- [What the task requires]: From the entries that follow, reproduce exactly and only the lines from the line with "Galena Park Branch Library (182, 306)" to the line with "Exhibits (425, 166)", endpoints included.

- [Exercise materials]:
Content starts
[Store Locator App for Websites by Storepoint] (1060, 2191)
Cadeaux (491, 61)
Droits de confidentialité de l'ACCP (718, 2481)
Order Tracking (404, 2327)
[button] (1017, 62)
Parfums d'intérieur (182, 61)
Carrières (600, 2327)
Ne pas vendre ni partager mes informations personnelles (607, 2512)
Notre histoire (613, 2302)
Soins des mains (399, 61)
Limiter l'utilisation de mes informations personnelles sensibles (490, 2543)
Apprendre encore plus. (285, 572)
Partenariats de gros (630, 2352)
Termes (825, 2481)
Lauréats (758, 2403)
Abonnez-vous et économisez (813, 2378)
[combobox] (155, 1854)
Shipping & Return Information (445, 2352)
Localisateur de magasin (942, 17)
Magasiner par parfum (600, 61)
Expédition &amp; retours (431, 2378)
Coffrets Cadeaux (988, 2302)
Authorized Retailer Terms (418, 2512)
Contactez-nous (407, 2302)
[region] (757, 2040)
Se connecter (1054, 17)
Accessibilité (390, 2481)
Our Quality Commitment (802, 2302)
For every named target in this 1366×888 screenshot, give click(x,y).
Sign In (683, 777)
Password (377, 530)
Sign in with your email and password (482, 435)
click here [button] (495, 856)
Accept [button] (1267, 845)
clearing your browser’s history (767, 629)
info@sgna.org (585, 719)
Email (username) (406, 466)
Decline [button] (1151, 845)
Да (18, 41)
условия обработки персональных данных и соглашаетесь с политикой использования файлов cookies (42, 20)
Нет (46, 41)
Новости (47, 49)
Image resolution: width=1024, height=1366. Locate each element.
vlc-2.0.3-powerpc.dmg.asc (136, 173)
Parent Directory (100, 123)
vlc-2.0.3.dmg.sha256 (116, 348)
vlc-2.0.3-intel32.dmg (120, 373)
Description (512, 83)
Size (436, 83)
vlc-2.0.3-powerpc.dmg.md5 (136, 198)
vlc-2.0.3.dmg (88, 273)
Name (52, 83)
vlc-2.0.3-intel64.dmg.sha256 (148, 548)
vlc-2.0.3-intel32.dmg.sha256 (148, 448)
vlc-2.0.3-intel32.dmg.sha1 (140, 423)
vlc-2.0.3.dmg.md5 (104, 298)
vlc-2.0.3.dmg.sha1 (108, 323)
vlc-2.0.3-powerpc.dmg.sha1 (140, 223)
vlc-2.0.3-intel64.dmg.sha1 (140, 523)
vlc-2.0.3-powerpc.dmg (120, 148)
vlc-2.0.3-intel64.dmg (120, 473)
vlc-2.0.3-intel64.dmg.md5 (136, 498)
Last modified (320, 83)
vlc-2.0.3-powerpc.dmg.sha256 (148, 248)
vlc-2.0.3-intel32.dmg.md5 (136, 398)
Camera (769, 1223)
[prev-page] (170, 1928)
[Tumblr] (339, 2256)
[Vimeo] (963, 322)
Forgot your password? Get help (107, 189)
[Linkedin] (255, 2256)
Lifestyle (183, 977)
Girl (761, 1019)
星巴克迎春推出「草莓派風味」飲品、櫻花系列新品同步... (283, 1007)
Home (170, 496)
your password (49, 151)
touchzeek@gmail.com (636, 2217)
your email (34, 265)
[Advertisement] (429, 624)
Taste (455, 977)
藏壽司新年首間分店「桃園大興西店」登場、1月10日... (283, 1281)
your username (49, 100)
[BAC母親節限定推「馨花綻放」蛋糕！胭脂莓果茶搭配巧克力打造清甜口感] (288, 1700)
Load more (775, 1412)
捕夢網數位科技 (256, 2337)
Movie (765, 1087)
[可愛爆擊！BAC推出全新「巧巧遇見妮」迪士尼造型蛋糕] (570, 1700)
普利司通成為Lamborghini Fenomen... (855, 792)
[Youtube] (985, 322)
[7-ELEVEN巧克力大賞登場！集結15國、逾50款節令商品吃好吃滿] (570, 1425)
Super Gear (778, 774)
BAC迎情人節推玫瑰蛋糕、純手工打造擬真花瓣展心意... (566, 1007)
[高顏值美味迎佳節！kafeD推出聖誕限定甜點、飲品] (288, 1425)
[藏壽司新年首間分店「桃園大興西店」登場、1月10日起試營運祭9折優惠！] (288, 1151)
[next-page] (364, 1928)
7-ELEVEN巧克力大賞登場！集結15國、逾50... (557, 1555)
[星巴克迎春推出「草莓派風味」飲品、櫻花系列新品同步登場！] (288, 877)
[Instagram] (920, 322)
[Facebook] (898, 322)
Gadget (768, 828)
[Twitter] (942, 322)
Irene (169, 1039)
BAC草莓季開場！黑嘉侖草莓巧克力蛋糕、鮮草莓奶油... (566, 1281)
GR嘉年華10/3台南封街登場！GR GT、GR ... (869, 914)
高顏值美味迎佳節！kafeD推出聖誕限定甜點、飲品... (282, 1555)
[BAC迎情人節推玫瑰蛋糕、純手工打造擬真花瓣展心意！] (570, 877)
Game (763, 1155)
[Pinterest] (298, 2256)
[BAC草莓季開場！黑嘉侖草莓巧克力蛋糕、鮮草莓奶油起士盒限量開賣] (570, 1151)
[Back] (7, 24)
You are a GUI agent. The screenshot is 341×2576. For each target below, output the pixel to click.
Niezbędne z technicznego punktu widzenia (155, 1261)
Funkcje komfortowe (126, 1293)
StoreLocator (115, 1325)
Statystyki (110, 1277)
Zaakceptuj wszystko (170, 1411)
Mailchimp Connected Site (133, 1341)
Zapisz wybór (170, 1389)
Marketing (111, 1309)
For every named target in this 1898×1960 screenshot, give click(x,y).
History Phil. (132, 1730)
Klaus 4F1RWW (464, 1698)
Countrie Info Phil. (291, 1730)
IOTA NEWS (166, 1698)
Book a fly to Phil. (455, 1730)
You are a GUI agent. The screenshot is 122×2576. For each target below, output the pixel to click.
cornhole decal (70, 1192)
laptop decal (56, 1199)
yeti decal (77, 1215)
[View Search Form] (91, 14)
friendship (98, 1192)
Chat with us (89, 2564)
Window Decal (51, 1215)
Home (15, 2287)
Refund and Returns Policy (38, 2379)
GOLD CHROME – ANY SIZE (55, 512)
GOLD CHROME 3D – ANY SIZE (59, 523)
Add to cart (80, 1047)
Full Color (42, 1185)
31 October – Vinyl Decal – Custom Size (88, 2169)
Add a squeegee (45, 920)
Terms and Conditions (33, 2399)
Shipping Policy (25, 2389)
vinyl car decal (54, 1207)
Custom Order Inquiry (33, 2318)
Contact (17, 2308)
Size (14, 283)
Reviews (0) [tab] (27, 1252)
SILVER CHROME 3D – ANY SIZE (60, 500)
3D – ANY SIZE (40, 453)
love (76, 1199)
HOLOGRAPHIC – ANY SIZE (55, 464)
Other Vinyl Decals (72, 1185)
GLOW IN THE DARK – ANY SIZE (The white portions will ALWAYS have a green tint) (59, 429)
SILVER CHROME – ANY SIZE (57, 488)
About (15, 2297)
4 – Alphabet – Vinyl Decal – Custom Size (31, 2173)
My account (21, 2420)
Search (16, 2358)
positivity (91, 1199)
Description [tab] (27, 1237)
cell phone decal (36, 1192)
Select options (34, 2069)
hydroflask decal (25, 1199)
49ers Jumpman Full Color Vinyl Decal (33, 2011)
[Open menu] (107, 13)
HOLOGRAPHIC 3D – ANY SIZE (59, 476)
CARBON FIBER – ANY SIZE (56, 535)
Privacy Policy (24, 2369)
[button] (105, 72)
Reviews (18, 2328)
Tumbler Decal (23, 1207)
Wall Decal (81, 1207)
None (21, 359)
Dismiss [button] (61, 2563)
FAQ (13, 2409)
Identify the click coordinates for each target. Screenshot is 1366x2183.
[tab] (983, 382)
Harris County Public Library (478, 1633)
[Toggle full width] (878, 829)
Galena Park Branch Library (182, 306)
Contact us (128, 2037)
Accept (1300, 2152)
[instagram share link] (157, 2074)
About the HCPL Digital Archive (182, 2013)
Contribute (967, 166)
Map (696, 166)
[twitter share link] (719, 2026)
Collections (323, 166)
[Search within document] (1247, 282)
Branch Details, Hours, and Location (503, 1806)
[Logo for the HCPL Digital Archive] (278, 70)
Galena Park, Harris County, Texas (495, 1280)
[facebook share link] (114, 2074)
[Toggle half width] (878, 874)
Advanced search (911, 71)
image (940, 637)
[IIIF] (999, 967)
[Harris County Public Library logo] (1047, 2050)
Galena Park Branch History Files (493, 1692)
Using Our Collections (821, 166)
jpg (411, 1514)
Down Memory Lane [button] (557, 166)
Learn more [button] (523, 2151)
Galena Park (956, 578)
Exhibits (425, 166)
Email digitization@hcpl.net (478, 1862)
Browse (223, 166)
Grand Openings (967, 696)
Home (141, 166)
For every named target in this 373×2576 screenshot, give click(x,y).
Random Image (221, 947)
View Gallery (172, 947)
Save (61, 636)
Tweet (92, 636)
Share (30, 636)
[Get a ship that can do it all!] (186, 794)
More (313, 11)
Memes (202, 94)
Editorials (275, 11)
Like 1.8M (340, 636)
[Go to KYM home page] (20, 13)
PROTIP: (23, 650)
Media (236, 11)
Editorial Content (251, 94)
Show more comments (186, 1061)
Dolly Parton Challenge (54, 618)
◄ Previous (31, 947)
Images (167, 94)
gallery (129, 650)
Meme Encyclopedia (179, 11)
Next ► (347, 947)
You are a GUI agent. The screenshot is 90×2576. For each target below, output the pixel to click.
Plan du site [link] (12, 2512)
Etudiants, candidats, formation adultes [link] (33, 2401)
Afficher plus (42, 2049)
Content ends
- [Answer area]:
Galena Park Branch Library (182, 306)
Contact us (128, 2037)
Accept (1300, 2152)
[instagram share link] (157, 2074)
About the HCPL Digital Archive (182, 2013)
Contribute (967, 166)
Map (696, 166)
[twitter share link] (719, 2026)
Collections (323, 166)
[Search within document] (1247, 282)
Branch Details, Hours, and Location (503, 1806)
[Logo for the HCPL Digital Archive] (278, 70)
Galena Park, Harris County, Texas (495, 1280)
[facebook share link] (114, 2074)
[Toggle half width] (878, 874)
Advanced search (911, 71)
image (940, 637)
[IIIF] (999, 967)
[Harris County Public Library logo] (1047, 2050)
Galena Park Branch History Files (493, 1692)
Using Our Collections (821, 166)
jpg (411, 1514)
Down Memory Lane [button] (557, 166)
Learn more [button] (523, 2151)
Galena Park (956, 578)
Exhibits (425, 166)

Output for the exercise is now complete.